O governo comprometeu-se com a
devolução de rendimentos, o cumprimento das metas orçamentais e com o
crescimento económico sustentado e aparentemente tem-lo conseguido. Apesar dos
constantes avisos oriundos de Bruxelas, especialmente nos meses iniciais de
governação, o executivo manteve-se fiel aos seus princípios e ao programa que
apresentou e conseguiu resultados satisfatórios apesar do clima desfavorável.
Ao exceder as expectativas na redução do défice e obter o maior crescimento
económico da zona euro no terceiro trimestre deste ano, o governo obrigou mesmo
Bruxelas a baixar a cabeça.
Os comunistas não são o papão.
Muitas vezes tidos como partidos
de protesto por natureza, PCP e BE estão a revelar-se parceiros valiosos não do
governo mas dos portugueses. Ao formar com o PS a improvável aliança
anti-austeridade, os partidos da esquerda funcionam como a nova consciência
social do governo, restringindo a ânsia neo-liberal proveniente da Europa, da
oposição e até de alguns sectores do PS e assegurando que os visados de sempre
não são esquecidos. Ao Primeiro-Ministro cabe a tarefa de guiar a governação do
país dentro dos limites impostos por Bruxelas e das exigências da esquerda em
que se apoia, algo que tem conseguido através do diálogo e negociações
constantes. No fundo, aquilo que define a democracia.
A incoerência da direita.
Mais de um ano após a tomada de
posse deste governo, a oposição ainda não foi capaz de formar um discurso de
oposição coerente. A narrativa fatalista, impregnada de responsabilidade e
moralidade forjadas até cai bem junto do Português, não fosse o Fado parte da
nossa identidade colectiva, mas a verdade é que bate sempre ao lado. As sanções
europeias, os colégios privados, o “imposto Mortágua”, o défice, o crescimento…
enfim, a lista é infindável. Não é que o governo seja isento de críticas, não o
é, mas a direita nunca esteve confortável no lugar de oposição e as actuais
lideranças - especialmente a do PSD - não só não têm a autoridade moral para
criticar quaisquer tipos de medidas, especialmente as económico-financeiras,
como parecem também não ter a capacidade para o fazer: as contradições são
evidentes. Se a evolução natural das coisas não o fizer, as eleições
autárquicas encarregar-se-ão de criar as condições para que uma liderança mais
capaz surja no principal partido da oposição.

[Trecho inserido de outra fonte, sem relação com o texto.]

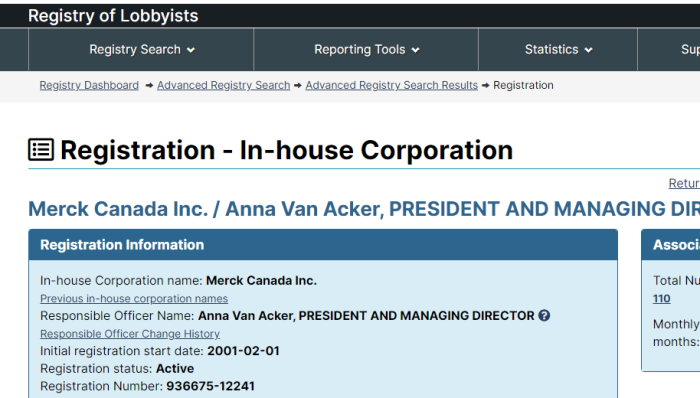Open the Reporting Tools menu
Screen dimensions: 700x398
[x=366, y=50]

Portugal, o improvável exemplo a seguir na Europa.
A nível internacional, Portugal
atravessa uma boa fase. Os recentes êxitos desportivos trouxeram reconhecimento
a nível europeu junto da população geral; a nomeação de António Guterres como
Secretário-Geral das Nações Unidas reflecte-se no país e o actual governo
parece também ter alterado o estatuto de Portugal perante a Europa, afastando o
clima de repreensão constante que trazia o país num estado depressivo
permanente. Mas mais do que isso os movimentos Sociais-Democratas europeus
olham hoje para Portugal com renovada expectativa. Os fenómenos populistas, de
extrema direita e nacionalistas contrastam com o espírito da geração Erasmus e ameaçam
reverter anos de progresso no âmbito dos Direitos, Liberdades e Garantias de um
dia para o outro. Neste mundo de novas ditaduras e silenciosas anexações de
territórios, a Europa vê em Portugal o improvável bastião da Social-Democracia
(e do bom-senso…), especialmente depois do falhanço de Pedro Sanchez na Espanha
e a recente queda de Matteo Renzi em Itália.

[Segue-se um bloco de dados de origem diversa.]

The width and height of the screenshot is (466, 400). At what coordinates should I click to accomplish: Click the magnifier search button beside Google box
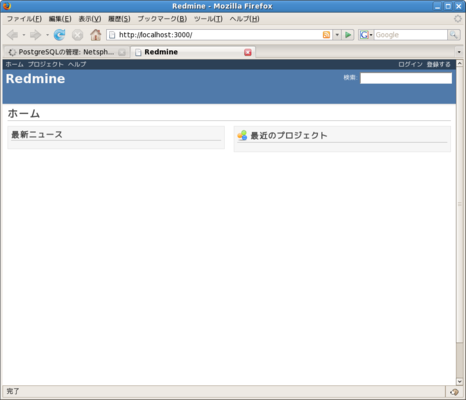[453, 35]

Portugal parece ter alterado o
seu fado. Não devemos, no entanto, baixar o nível de exigência para com o
governo. A obtenção de uma situação económica estável é a prioridade, mas o
país exige reformas. A descentralização é um assunto que parece não sair do
papel, a justiça precisa de uma reformulação profunda, a educação e a saúde sofrem
de sub-financiamento e ainda há um longo caminho a ser percorrido no que
concerne ao esbatimento das desigualdades. O verdadeiro trabalho ainda nem
sequer começou, mas eu tenho esperança.